*EXERCISE*:
Return each line from the records below that contains the word "menu".
[START THE DATA]
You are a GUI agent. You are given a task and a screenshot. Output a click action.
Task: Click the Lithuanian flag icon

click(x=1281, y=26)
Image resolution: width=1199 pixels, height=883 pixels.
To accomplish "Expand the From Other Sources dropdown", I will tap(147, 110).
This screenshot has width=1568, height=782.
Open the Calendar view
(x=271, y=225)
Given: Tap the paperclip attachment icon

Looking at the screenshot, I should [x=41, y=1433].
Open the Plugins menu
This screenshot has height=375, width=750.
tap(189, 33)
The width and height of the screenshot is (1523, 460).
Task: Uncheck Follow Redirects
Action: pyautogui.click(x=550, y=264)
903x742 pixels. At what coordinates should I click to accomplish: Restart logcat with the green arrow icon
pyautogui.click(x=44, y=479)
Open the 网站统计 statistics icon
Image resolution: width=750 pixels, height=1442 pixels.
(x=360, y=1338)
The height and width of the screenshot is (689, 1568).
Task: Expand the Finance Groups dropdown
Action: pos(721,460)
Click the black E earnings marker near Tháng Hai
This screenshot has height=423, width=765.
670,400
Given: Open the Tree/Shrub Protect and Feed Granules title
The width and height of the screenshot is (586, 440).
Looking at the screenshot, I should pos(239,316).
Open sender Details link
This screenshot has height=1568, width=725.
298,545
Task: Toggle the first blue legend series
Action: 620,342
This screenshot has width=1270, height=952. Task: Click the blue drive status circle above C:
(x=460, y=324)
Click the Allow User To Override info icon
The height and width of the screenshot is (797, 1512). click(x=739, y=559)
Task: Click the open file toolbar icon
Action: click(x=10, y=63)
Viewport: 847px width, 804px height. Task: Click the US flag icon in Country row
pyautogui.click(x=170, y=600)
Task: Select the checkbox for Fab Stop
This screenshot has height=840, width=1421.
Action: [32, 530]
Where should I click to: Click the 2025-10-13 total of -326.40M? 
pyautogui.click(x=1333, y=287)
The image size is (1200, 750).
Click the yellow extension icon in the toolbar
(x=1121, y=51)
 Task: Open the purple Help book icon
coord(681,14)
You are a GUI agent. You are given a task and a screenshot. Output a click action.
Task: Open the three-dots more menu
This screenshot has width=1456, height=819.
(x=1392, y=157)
[END THE DATA]
*EXERCISE RESPONSE*:
Open the Plugins menu
Task: Open the three-dots more menu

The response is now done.